Ne fais pas ça
(Revue de presse)

"Sexes opposés",
par Dominique Borde
Le Figaro, 24//03/04


 

 

Deux générations de couples se déchirent. Joël, jaloux obsessionnel, moleste Nicole qui part furieuse se réfugier chez ses parents, Edith, infidèle le temps d'une évasion, qui vit à côté de Francis, peintre et sculpteur, enfermé dans son atelier loin d'elle et des autres. Tous les deux s'aiment sans plus se comprendre et pouvoir se rapprocher. Il y a ceux qui se battent et se heurtent encore dans le refus de leurs différences et ceux, plus résignés, qui s'affrontent secrètement. Pourtant chaque homme ira à sa manière jusqu'au bout. Joël va saborder son métier de cuisinier et Francis tentera de commettre l'irréparable. Les femmes excédées ou sereines, attendent pour comprendre encore, retrouver ou soigner le plus grand malade de leur couple.

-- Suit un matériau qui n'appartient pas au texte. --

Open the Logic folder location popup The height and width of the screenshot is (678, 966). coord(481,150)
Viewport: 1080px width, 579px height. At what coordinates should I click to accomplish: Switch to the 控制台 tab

Sur une trame de Philippe Djian, Luc Bondy observe la géographie variable des rapports homme-femme comme un jeu grave, hésitant ou brutal où des personnages aussi vrais que la réalité circulent sur la scène d'un écran ouvert aux tempêtes et aux accalmies. Il les regarde sans les sonder, les écoute sans les cerner, les laissant porter par les simples mouvements de la vie. On esquive le vaudeville pour effleurer le drame dans cette confrontation dédoublée, qui commence sur des gifles et finit sur des coups de revolver, s'ouvre sur un départ et se referme sur un retour et une attente. Même le désespoir a ici des accents éphémères. Il s'agit d'autre chose ; de la malédiction d'être deux, comme disait Marguerite Yourcenar. A cela point de remède, seulement des apaisements, des trêves entre deux crises.

C'est ce que murmure ce film où Nicole Garcia et Natacha Régnier jouent les virus et les infirmières devant deux hommes qui se recroquevillent ou s'agitent. Eternelles contradictions des sentiments qui bouillonnent dans le bocal d'une bohème de luxe pour un désordre très ordinaire, éparpillant des fragments de vie qui ressemblent à l'amour.